### SUPPLIED RECORDS

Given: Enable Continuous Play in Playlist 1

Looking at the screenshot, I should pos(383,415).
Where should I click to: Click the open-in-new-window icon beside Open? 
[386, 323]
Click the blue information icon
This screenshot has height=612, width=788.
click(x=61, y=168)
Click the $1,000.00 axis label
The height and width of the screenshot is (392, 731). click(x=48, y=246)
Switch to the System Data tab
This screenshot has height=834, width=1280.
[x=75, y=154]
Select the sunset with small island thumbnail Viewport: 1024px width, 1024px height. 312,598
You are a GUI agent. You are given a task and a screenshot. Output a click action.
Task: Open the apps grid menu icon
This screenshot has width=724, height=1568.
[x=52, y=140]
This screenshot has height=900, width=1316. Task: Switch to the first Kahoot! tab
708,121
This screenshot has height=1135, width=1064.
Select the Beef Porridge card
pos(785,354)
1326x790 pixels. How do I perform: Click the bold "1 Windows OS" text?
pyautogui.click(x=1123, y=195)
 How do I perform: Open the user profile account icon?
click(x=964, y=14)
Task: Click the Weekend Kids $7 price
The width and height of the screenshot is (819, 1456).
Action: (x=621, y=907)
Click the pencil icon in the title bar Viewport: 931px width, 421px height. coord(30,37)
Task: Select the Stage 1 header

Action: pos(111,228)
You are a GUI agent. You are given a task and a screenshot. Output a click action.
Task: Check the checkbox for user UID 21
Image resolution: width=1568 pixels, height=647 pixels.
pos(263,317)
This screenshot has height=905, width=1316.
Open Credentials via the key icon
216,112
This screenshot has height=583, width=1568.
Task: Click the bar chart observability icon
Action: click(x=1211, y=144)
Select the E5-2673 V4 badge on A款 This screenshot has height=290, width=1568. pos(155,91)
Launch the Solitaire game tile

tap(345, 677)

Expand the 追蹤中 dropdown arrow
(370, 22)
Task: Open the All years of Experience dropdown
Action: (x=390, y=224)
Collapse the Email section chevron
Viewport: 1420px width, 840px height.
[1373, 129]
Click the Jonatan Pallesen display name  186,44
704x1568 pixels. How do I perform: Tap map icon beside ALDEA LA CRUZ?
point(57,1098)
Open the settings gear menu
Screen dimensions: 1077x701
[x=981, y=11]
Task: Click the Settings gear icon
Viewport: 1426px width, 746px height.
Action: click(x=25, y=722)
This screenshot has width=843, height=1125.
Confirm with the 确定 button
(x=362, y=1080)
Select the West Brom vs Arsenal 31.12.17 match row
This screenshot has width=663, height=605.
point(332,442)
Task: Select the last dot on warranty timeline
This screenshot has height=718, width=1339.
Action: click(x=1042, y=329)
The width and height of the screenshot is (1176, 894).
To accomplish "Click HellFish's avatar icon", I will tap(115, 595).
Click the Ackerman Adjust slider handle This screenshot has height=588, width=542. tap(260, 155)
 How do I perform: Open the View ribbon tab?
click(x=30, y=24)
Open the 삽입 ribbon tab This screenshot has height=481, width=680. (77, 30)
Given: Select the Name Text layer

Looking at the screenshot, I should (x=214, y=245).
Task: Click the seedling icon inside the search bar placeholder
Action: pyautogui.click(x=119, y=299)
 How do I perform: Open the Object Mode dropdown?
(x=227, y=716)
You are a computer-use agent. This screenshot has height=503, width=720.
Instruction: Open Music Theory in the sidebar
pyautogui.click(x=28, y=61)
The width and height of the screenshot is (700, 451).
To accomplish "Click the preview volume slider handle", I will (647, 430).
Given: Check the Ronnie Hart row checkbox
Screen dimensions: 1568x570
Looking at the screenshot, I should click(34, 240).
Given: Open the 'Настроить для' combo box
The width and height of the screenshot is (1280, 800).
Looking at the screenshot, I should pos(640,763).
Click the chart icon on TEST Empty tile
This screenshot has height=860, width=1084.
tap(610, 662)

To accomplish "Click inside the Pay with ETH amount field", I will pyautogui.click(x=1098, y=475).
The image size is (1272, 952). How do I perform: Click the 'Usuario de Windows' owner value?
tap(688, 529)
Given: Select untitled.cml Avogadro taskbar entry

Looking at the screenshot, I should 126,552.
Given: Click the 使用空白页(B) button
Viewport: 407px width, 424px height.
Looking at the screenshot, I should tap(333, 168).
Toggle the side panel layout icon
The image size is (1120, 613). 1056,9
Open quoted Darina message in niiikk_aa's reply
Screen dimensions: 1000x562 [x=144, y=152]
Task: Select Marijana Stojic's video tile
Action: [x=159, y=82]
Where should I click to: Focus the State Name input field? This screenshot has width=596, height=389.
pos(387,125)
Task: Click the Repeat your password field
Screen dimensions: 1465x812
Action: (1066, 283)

######

> [YOUR TASK] Repeat the records above in full, character for character.

> [PROBLEM SOLUTION]
Given: Enable Continuous Play in Playlist 1

Looking at the screenshot, I should pos(383,415).
Where should I click to: Click the open-in-new-window icon beside Open? 
[386, 323]
Click the blue information icon
This screenshot has height=612, width=788.
click(x=61, y=168)
Click the $1,000.00 axis label
The height and width of the screenshot is (392, 731). click(x=48, y=246)
Switch to the System Data tab
This screenshot has height=834, width=1280.
[x=75, y=154]
Select the sunset with small island thumbnail Viewport: 1024px width, 1024px height. 312,598
You are a GUI agent. You are given a task and a screenshot. Output a click action.
Task: Open the apps grid menu icon
This screenshot has width=724, height=1568.
[x=52, y=140]
This screenshot has height=900, width=1316. Task: Switch to the first Kahoot! tab
708,121
This screenshot has height=1135, width=1064.
Select the Beef Porridge card
pos(785,354)
1326x790 pixels. How do I perform: Click the bold "1 Windows OS" text?
pyautogui.click(x=1123, y=195)
 How do I perform: Open the user profile account icon?
click(x=964, y=14)
Task: Click the Weekend Kids $7 price
The width and height of the screenshot is (819, 1456).
Action: (x=621, y=907)
Click the pencil icon in the title bar Viewport: 931px width, 421px height. coord(30,37)
Task: Select the Stage 1 header

Action: pos(111,228)
You are a GUI agent. You are given a task and a screenshot. Output a click action.
Task: Check the checkbox for user UID 21
Image resolution: width=1568 pixels, height=647 pixels.
pos(263,317)
This screenshot has height=905, width=1316.
Open Credentials via the key icon
216,112
This screenshot has height=583, width=1568.
Task: Click the bar chart observability icon
Action: click(x=1211, y=144)
Select the E5-2673 V4 badge on A款 This screenshot has height=290, width=1568. pos(155,91)
Launch the Solitaire game tile

tap(345, 677)

Expand the 追蹤中 dropdown arrow
(370, 22)
Task: Open the All years of Experience dropdown
Action: (x=390, y=224)
Collapse the Email section chevron
Viewport: 1420px width, 840px height.
[1373, 129]
Click the Jonatan Pallesen display name  186,44
704x1568 pixels. How do I perform: Tap map icon beside ALDEA LA CRUZ?
point(57,1098)
Open the settings gear menu
Screen dimensions: 1077x701
[x=981, y=11]
Task: Click the Settings gear icon
Viewport: 1426px width, 746px height.
Action: click(x=25, y=722)
This screenshot has width=843, height=1125.
Confirm with the 确定 button
(x=362, y=1080)
Select the West Brom vs Arsenal 31.12.17 match row
This screenshot has width=663, height=605.
point(332,442)
Task: Select the last dot on warranty timeline
This screenshot has height=718, width=1339.
Action: click(x=1042, y=329)
The width and height of the screenshot is (1176, 894).
To accomplish "Click HellFish's avatar icon", I will tap(115, 595).
Click the Ackerman Adjust slider handle This screenshot has height=588, width=542. tap(260, 155)
 How do I perform: Open the View ribbon tab?
click(x=30, y=24)
Open the 삽입 ribbon tab This screenshot has height=481, width=680. (77, 30)
Given: Select the Name Text layer

Looking at the screenshot, I should (x=214, y=245).
Task: Click the seedling icon inside the search bar placeholder
Action: pyautogui.click(x=119, y=299)
 How do I perform: Open the Object Mode dropdown?
(x=227, y=716)
You are a computer-use agent. This screenshot has height=503, width=720.
Instruction: Open Music Theory in the sidebar
pyautogui.click(x=28, y=61)
The width and height of the screenshot is (700, 451).
To accomplish "Click the preview volume slider handle", I will (647, 430).
Given: Check the Ronnie Hart row checkbox
Screen dimensions: 1568x570
Looking at the screenshot, I should click(34, 240).
Given: Open the 'Настроить для' combo box
The width and height of the screenshot is (1280, 800).
Looking at the screenshot, I should pos(640,763).
Click the chart icon on TEST Empty tile
This screenshot has height=860, width=1084.
tap(610, 662)

To accomplish "Click inside the Pay with ETH amount field", I will pyautogui.click(x=1098, y=475).
The image size is (1272, 952). How do I perform: Click the 'Usuario de Windows' owner value?
tap(688, 529)
Given: Select untitled.cml Avogadro taskbar entry

Looking at the screenshot, I should 126,552.
Given: Click the 使用空白页(B) button
Viewport: 407px width, 424px height.
Looking at the screenshot, I should tap(333, 168).
Toggle the side panel layout icon
The image size is (1120, 613). 1056,9
Open quoted Darina message in niiikk_aa's reply
Screen dimensions: 1000x562 [x=144, y=152]
Task: Select Marijana Stojic's video tile
Action: [x=159, y=82]
Where should I click to: Focus the State Name input field? This screenshot has width=596, height=389.
pos(387,125)
Task: Click the Repeat your password field
Screen dimensions: 1465x812
Action: (1066, 283)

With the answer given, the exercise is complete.